■ **Exercise**:
Return all of the records below verbatim.

■ **Data for this exercise**:
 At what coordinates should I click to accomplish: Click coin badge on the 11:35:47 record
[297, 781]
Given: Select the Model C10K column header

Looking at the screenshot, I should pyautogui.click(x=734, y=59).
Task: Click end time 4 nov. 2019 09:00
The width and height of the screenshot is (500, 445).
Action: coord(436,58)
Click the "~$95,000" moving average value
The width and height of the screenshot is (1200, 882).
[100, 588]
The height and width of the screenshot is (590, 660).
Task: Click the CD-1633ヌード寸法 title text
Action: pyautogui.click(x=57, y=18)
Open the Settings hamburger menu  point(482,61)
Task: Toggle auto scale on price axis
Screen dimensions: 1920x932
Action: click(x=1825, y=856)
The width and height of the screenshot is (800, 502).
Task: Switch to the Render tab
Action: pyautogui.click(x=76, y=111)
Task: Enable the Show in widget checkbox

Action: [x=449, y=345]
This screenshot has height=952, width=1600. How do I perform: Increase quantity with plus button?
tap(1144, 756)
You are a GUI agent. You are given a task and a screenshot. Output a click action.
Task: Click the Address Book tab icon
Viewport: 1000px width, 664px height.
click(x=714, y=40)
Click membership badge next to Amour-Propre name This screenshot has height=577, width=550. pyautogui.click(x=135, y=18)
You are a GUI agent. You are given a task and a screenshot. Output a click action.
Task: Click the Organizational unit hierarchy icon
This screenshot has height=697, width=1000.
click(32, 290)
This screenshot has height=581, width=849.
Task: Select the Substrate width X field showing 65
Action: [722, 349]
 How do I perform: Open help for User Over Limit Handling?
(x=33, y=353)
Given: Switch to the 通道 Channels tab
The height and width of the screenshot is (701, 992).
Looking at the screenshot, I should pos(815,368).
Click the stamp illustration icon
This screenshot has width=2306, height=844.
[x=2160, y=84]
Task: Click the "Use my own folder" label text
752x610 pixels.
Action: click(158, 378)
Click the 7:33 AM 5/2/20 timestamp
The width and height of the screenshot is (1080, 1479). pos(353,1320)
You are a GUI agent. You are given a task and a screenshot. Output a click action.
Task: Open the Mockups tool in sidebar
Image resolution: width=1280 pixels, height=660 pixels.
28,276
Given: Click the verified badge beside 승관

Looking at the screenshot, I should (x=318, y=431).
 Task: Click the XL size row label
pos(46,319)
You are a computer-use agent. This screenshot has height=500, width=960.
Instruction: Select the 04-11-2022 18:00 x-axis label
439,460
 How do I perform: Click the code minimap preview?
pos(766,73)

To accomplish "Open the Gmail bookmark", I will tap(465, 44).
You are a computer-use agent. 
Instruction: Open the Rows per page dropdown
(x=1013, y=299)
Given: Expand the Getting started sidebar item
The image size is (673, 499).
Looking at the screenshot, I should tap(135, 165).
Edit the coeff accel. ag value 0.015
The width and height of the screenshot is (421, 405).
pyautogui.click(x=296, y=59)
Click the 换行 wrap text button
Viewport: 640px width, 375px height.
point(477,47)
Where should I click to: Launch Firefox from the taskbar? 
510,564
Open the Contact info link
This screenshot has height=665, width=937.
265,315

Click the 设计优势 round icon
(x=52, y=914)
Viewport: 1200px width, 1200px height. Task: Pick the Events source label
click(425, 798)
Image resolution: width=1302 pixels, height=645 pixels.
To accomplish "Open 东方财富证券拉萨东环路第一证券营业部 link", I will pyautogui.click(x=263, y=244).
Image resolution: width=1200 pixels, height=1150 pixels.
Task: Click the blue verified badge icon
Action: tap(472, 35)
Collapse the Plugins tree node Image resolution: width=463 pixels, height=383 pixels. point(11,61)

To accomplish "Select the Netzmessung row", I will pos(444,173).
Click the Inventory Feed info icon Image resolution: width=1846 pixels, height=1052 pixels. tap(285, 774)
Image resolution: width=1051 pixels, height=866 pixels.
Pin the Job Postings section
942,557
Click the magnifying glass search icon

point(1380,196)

■ **Solution**:
 At what coordinates should I click to accomplish: Click coin badge on the 11:35:47 record
[297, 781]
Given: Select the Model C10K column header

Looking at the screenshot, I should pyautogui.click(x=734, y=59).
Task: Click end time 4 nov. 2019 09:00
The width and height of the screenshot is (500, 445).
Action: coord(436,58)
Click the "~$95,000" moving average value
The width and height of the screenshot is (1200, 882).
[100, 588]
The height and width of the screenshot is (590, 660).
Task: Click the CD-1633ヌード寸法 title text
Action: pyautogui.click(x=57, y=18)
Open the Settings hamburger menu  point(482,61)
Task: Toggle auto scale on price axis
Screen dimensions: 1920x932
Action: click(x=1825, y=856)
The width and height of the screenshot is (800, 502).
Task: Switch to the Render tab
Action: pyautogui.click(x=76, y=111)
Task: Enable the Show in widget checkbox

Action: [x=449, y=345]
This screenshot has height=952, width=1600. How do I perform: Increase quantity with plus button?
tap(1144, 756)
You are a GUI agent. You are given a task and a screenshot. Output a click action.
Task: Click the Address Book tab icon
Viewport: 1000px width, 664px height.
click(x=714, y=40)
Click membership badge next to Amour-Propre name This screenshot has height=577, width=550. pyautogui.click(x=135, y=18)
You are a GUI agent. You are given a task and a screenshot. Output a click action.
Task: Click the Organizational unit hierarchy icon
This screenshot has height=697, width=1000.
click(32, 290)
This screenshot has height=581, width=849.
Task: Select the Substrate width X field showing 65
Action: [722, 349]
 How do I perform: Open help for User Over Limit Handling?
(x=33, y=353)
Given: Switch to the 通道 Channels tab
The height and width of the screenshot is (701, 992).
Looking at the screenshot, I should pos(815,368).
Click the stamp illustration icon
This screenshot has width=2306, height=844.
[x=2160, y=84]
Task: Click the "Use my own folder" label text
752x610 pixels.
Action: click(158, 378)
Click the 7:33 AM 5/2/20 timestamp
The width and height of the screenshot is (1080, 1479). pos(353,1320)
You are a GUI agent. You are given a task and a screenshot. Output a click action.
Task: Open the Mockups tool in sidebar
Image resolution: width=1280 pixels, height=660 pixels.
28,276
Given: Click the verified badge beside 승관

Looking at the screenshot, I should (x=318, y=431).
 Task: Click the XL size row label
pos(46,319)
You are a computer-use agent. This screenshot has height=500, width=960.
Instruction: Select the 04-11-2022 18:00 x-axis label
439,460
 How do I perform: Click the code minimap preview?
pos(766,73)

To accomplish "Open the Gmail bookmark", I will tap(465, 44).
You are a computer-use agent. 
Instruction: Open the Rows per page dropdown
(x=1013, y=299)
Given: Expand the Getting started sidebar item
The image size is (673, 499).
Looking at the screenshot, I should tap(135, 165).
Edit the coeff accel. ag value 0.015
The width and height of the screenshot is (421, 405).
pyautogui.click(x=296, y=59)
Click the 换行 wrap text button
Viewport: 640px width, 375px height.
point(477,47)
Where should I click to: Launch Firefox from the taskbar? 
510,564
Open the Contact info link
This screenshot has height=665, width=937.
265,315

Click the 设计优势 round icon
(x=52, y=914)
Viewport: 1200px width, 1200px height. Task: Pick the Events source label
click(425, 798)
Image resolution: width=1302 pixels, height=645 pixels.
To accomplish "Open 东方财富证券拉萨东环路第一证券营业部 link", I will pyautogui.click(x=263, y=244).
Image resolution: width=1200 pixels, height=1150 pixels.
Task: Click the blue verified badge icon
Action: tap(472, 35)
Collapse the Plugins tree node Image resolution: width=463 pixels, height=383 pixels. point(11,61)

To accomplish "Select the Netzmessung row", I will pos(444,173).
Click the Inventory Feed info icon Image resolution: width=1846 pixels, height=1052 pixels. tap(285, 774)
Image resolution: width=1051 pixels, height=866 pixels.
Pin the Job Postings section
942,557
Click the magnifying glass search icon

point(1380,196)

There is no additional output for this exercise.